I could never live in Iceland. Being as I suffer from severe Season Affective Disorder, the paltry 3 daylight (3 hours in Reykjavik at Solstice) would quite literally kill me. But it’s a place where I feel strangely not at home but in my element.

All that is merely to introduce the fact that as Iceland becomes an increasingly popular vacation destination and more and more photographers tap into the alien beauty of the land, there are sadly fewer and fewer images like this that so effectively encapsulate the feeling of being there that they make my soul ache with the most profound longing.

Bronte Sommerfeld – Untitled (2015)

A recurring thought I have about image making is the extent to which image makers are largely motivated by tangential compulsions. Pictures are taken to ensure that moments are remembered, to give voices to experiences which would otherwise pass silently into darkness, etc–it’s not so much about the image as what the image represents.

Whereas, I tend to think of ‘pure’ image makers as those who employ pictures as a sort of map for how they see the world around them.

Those with the former impetus are generally astute practitioners of the latter–but the lesson in seeing is secondary to that which the image bears witness.

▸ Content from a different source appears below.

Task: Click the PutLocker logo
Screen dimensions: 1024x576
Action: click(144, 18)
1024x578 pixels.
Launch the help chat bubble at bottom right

I believe it’s easier for an image maker of the former stripe to achieve critical recognition and stature within their lifetime. And although I can’t in good conscience favor one at the expense of the other–the work of the latter strikes me as the path of most resistance.

Sommerfeld’s work seems to be of the latter variety. This image feels as if the image maker saw something in a moment and raised her camera to her eye guided by nothing more than precocious instinct.

And what’s captured is fucking fascinating. The texture of the carpet, the suffused light with soft shadow stretching from the drawer knob insinuating a broader world outside of the frame, the mirror fragments presenting ostensibly naked bodies in a seemingly impossible configuration; the synesthetic texture of the carpet.

The trouble is: with the disembodied reflections presented at the center of frame, the angle of the baseboard, although flattering, sets up an imbalance that is in point of fact too strong to be resolved by the drawer’s vertical line or the drawer’s horizontal in the upper right corner. (Lining the drawer’s veritcal with the frame’s left vertical third would have resolved this but created the problem of losing the knob–something that I think would detract from the image. Thus, the real question is more or less carpet. My instinct screams more–I am and will forever remain a texture whore; but I suspect Sommerfeld would veer in the opposite direction; either way the difficulty of the diagonal baseboard becomes the sole compositional stumbling block in the image and can therefore be summarily addressed.)

Lastly: Sommerfeld is a truly interesting young woman. And if you consider that she made this video as a 16 year old high school student, I’m fairly certain you’ll understand why I would be completely remiss as a curator if I didn’t nudge you, my dear followers, in the direction of her endeavors.